We have just noticed that the lens of the near side high level side light (white front/red back) is missing.

It looks as though it has caught on a branch or similar as one of the pegs which holds the screws is broken off.

So I need the base and screws as well as the lens.

Any sources apart from Hymer UK?

Cheers

LGC


----------



## bid (Sep 19, 2005)

We needed two for our 1998 Hymer B584 and got them from www.caravan-components.co.uk and they cost a lot less than Hymer UK wanted. Give them a ring.

Good luck


----------



## LittleGreyCat (Jun 22, 2008)

*Hella 7R0131407*

Just taken the other lens off and it is marked Hella 7R0131407.

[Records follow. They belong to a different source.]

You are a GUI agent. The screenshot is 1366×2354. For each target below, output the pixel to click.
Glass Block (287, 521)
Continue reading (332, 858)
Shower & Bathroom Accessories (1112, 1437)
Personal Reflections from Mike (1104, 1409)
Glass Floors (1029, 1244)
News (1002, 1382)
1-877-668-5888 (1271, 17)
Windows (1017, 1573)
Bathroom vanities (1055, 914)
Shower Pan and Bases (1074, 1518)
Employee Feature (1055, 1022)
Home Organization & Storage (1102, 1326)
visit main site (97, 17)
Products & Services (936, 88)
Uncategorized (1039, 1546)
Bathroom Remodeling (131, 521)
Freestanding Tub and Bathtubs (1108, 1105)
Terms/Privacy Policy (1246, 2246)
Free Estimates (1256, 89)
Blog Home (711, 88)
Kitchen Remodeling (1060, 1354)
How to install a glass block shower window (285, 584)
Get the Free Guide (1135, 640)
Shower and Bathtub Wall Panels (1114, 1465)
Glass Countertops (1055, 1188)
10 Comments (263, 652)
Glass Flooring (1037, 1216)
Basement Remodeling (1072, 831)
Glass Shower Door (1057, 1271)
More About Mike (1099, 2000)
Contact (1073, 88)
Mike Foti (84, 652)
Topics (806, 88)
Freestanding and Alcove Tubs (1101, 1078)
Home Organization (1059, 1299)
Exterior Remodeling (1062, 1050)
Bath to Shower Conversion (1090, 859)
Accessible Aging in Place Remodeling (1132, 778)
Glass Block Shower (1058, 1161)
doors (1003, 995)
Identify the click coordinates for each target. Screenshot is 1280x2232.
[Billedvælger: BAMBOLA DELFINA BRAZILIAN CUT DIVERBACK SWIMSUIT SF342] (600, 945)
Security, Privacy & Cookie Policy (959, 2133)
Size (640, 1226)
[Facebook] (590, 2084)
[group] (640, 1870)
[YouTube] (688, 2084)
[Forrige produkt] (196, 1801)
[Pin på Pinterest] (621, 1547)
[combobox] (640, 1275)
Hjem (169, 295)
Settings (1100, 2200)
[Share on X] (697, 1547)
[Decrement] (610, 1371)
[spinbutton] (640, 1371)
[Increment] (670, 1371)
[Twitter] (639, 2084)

Can't find that one on the site linked above, but I have emailed them


----------



## spatz1 (May 19, 2011)

4 euro....

http://screencast.com/t/sWSkpRBXhOP

staff look helpful :lol: :lol: :lol:

http://screencast.com/t/2Vnp2KsSZt


----------



## LittleGreyCat (Jun 22, 2008)

spatz1 said:


> 4 euro....
> 
> http://screencast.com/t/sWSkpRBXhOP
> 
> ...


That looks to be the one.

Now all I need is a site which sells it.....


----------



## spatz1 (May 19, 2011)

they sell it...

http://shop.afterbuy.de/Car-Hifi--N...ositionslicht-fuer-Anhaenger/a39754520_u2338/

but dont ask me how to buy one from them :wink:


----------



## Bill_H (Feb 18, 2011)

There's some on German Ebay

http://www.ebay.de/itm/Hella-Anhang...395516768&po=&ps=63&clkid=7021258535652599439


----------



## LittleGreyCat (Jun 22, 2008)

Bill_H said:


> There's some on German Ebay
> 
> http://www.ebay.de/itm/Hella-Anhang...395516768&po=&ps=63&clkid=7021258535652599439


Euro 16.90 postage and packing.
Euro 4.45 for the part.
Euro 21.35 in total

I'll see if Brownhills can beat that price 

Edit:
Oh, and it is
Hella Nr.: 2XS005.020-001
which is not the same part.

This part is very similar to the one linked to above in Caravan Components.
Hella 2XS 005 020 057
The dimensions are similar but the light fitting is slightly bigger and the screw holes are in a different place.


----------



## LittleGreyCat (Jun 22, 2008)

Update:

in correspondence with Hella and the number on the lens is an approval number, not a part number.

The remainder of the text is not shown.